**Short exercise**:
Copy the listing below character for character, from its first line through the line containing "Click the Flowpage", and nothing past that line.
**** Material for this exercise
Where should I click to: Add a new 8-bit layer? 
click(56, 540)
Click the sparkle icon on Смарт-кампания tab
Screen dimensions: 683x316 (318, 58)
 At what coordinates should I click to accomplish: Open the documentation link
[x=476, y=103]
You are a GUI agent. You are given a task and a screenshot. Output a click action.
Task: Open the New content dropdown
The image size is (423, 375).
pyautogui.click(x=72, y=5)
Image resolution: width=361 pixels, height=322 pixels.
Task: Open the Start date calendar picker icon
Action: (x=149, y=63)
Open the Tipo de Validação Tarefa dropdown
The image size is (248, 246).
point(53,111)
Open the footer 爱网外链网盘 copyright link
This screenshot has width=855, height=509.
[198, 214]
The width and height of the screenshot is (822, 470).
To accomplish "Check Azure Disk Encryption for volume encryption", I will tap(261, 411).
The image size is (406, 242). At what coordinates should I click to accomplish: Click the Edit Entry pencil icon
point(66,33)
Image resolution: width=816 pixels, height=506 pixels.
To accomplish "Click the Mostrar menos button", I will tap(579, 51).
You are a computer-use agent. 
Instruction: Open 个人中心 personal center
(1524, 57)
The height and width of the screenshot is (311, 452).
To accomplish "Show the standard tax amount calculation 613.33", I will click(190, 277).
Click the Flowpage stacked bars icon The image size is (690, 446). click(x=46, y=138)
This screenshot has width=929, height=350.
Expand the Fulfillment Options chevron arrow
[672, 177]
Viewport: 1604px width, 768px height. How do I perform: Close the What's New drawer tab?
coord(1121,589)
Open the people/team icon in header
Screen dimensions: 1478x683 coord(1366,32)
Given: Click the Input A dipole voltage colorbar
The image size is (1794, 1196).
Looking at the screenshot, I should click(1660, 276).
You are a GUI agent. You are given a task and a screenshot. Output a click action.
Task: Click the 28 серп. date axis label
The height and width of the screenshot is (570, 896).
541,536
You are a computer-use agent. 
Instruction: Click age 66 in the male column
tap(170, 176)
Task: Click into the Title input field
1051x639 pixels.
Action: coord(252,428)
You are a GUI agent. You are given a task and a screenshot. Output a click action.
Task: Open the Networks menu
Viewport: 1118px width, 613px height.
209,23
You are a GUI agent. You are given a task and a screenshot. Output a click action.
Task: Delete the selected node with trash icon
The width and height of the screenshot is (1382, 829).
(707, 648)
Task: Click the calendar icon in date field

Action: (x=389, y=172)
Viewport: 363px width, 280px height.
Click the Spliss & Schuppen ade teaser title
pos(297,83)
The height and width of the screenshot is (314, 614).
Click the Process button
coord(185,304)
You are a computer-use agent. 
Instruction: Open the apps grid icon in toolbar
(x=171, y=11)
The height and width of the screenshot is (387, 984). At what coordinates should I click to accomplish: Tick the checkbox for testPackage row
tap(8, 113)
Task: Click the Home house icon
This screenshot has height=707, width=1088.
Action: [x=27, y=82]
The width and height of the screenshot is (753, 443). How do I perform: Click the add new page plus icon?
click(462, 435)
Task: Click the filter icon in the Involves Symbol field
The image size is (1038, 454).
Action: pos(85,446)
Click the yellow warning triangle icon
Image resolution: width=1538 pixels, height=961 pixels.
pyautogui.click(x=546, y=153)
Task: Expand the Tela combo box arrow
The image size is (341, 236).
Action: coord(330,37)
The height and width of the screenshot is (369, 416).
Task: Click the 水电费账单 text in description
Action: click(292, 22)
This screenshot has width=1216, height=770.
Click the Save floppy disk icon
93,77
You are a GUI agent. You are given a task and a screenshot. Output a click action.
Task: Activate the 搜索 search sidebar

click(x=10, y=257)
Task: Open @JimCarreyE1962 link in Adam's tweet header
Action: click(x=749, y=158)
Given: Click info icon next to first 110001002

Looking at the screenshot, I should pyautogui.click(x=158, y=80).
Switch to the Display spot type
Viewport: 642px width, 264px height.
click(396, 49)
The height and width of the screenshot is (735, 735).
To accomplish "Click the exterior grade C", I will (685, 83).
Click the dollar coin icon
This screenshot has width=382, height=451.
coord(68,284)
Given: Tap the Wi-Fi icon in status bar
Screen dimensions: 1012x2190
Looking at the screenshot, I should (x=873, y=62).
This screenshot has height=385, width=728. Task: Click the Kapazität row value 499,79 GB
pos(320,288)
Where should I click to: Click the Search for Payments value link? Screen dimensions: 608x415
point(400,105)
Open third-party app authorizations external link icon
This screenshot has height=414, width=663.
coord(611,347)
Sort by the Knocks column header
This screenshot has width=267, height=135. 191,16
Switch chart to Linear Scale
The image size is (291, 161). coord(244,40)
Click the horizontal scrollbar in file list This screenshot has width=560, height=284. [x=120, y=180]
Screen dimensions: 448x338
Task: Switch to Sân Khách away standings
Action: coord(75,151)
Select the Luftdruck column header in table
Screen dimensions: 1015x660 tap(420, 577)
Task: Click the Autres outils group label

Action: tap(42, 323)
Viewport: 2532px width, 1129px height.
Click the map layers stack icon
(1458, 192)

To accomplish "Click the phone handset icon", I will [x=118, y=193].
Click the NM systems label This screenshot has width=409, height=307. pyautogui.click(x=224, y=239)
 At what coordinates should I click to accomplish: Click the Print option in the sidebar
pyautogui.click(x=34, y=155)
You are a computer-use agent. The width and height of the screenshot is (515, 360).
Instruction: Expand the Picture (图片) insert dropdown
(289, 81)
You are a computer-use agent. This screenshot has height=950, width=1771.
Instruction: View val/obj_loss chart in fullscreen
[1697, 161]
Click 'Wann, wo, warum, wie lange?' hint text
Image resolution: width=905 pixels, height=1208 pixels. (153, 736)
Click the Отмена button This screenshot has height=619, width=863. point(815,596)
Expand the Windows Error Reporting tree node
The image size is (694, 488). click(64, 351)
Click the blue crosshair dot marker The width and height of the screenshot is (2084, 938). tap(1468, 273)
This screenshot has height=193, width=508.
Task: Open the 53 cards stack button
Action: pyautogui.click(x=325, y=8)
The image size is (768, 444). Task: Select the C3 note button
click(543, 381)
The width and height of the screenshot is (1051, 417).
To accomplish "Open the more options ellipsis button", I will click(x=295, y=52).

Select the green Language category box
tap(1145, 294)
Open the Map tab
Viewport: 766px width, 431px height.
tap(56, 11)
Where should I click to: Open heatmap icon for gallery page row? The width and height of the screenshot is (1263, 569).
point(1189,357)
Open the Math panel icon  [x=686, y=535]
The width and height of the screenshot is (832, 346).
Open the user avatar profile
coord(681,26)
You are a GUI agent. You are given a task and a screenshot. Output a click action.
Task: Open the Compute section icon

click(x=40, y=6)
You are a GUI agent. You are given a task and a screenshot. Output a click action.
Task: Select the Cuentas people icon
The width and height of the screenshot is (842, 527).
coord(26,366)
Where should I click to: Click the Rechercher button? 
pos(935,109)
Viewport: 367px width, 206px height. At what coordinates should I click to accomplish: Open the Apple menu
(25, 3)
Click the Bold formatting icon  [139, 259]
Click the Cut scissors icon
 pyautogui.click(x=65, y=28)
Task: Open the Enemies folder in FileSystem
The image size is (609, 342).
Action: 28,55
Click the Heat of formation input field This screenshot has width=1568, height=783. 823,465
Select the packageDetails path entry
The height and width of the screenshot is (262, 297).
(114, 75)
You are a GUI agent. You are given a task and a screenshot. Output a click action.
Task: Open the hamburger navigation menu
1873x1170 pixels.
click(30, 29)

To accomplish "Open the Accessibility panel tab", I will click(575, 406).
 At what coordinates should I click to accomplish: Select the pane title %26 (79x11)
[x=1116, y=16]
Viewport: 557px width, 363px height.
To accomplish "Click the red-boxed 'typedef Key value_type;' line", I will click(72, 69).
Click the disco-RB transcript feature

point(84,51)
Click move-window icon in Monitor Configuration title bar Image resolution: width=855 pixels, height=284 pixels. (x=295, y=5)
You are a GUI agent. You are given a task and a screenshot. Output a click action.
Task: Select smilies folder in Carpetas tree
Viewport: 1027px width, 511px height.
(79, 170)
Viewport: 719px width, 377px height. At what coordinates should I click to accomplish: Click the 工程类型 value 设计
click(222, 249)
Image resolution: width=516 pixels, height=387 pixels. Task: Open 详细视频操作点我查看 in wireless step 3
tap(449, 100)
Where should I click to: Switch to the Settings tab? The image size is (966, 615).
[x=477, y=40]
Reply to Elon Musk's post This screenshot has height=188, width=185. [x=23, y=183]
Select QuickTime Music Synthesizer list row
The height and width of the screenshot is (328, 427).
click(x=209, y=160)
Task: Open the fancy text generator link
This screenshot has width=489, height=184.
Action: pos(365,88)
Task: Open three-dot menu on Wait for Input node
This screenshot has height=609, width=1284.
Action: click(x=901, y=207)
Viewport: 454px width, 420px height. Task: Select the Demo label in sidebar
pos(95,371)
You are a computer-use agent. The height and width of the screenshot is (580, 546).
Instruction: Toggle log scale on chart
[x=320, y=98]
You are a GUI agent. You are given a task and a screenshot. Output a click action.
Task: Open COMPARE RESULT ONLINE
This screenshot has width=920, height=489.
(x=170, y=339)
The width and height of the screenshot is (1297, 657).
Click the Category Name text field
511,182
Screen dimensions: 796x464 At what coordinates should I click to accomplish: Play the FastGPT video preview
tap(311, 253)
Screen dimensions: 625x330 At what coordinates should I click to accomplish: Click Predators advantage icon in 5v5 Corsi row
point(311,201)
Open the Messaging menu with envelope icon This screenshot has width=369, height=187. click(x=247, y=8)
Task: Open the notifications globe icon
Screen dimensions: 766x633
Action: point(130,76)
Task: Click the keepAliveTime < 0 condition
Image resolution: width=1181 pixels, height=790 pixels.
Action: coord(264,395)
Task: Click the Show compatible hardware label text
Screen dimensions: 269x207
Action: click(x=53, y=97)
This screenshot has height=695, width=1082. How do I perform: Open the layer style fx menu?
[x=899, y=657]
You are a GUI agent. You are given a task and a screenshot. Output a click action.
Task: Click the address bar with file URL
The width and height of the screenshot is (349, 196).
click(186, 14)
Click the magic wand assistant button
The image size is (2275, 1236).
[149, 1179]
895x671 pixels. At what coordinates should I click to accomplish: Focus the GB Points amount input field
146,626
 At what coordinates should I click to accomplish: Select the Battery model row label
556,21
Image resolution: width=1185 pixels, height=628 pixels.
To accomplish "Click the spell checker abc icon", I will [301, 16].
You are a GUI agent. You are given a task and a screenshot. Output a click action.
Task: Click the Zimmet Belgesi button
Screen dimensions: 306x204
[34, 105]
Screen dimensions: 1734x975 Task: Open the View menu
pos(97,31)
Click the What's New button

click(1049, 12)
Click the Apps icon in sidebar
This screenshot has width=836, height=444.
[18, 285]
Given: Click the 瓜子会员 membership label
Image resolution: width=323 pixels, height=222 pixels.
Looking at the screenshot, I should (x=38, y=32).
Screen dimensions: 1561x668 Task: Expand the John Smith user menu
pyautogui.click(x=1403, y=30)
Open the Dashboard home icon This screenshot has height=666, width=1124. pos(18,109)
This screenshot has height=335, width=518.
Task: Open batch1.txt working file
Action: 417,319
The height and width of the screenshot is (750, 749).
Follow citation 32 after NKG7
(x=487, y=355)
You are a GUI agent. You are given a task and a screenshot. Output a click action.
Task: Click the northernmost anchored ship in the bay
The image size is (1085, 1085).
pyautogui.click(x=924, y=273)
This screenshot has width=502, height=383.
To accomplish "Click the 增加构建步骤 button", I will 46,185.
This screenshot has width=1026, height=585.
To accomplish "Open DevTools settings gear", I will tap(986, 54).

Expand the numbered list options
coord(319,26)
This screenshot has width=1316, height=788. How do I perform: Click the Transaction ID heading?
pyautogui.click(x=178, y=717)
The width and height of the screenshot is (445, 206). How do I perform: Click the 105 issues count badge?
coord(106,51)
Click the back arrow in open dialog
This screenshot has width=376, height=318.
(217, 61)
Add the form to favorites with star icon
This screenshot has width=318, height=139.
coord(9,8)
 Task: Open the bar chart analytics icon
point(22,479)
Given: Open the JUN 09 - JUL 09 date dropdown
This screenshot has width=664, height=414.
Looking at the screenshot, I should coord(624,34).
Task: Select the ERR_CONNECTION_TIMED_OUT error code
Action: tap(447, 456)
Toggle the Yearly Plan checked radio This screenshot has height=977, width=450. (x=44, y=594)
********
**Expected answer**:
Where should I click to: Add a new 8-bit layer? 
click(56, 540)
Click the sparkle icon on Смарт-кампания tab
Screen dimensions: 683x316 (318, 58)
 At what coordinates should I click to accomplish: Open the documentation link
[x=476, y=103]
You are a GUI agent. You are given a task and a screenshot. Output a click action.
Task: Open the New content dropdown
The image size is (423, 375).
pyautogui.click(x=72, y=5)
Image resolution: width=361 pixels, height=322 pixels.
Task: Open the Start date calendar picker icon
Action: (x=149, y=63)
Open the Tipo de Validação Tarefa dropdown
The image size is (248, 246).
point(53,111)
Open the footer 爱网外链网盘 copyright link
This screenshot has width=855, height=509.
[198, 214]
The width and height of the screenshot is (822, 470).
To accomplish "Check Azure Disk Encryption for volume encryption", I will tap(261, 411).
The image size is (406, 242). At what coordinates should I click to accomplish: Click the Edit Entry pencil icon
point(66,33)
Image resolution: width=816 pixels, height=506 pixels.
To accomplish "Click the Mostrar menos button", I will tap(579, 51).
You are a computer-use agent. 
Instruction: Open 个人中心 personal center
(1524, 57)
The height and width of the screenshot is (311, 452).
To accomplish "Show the standard tax amount calculation 613.33", I will click(190, 277).
Click the Flowpage stacked bars icon The image size is (690, 446). click(x=46, y=138)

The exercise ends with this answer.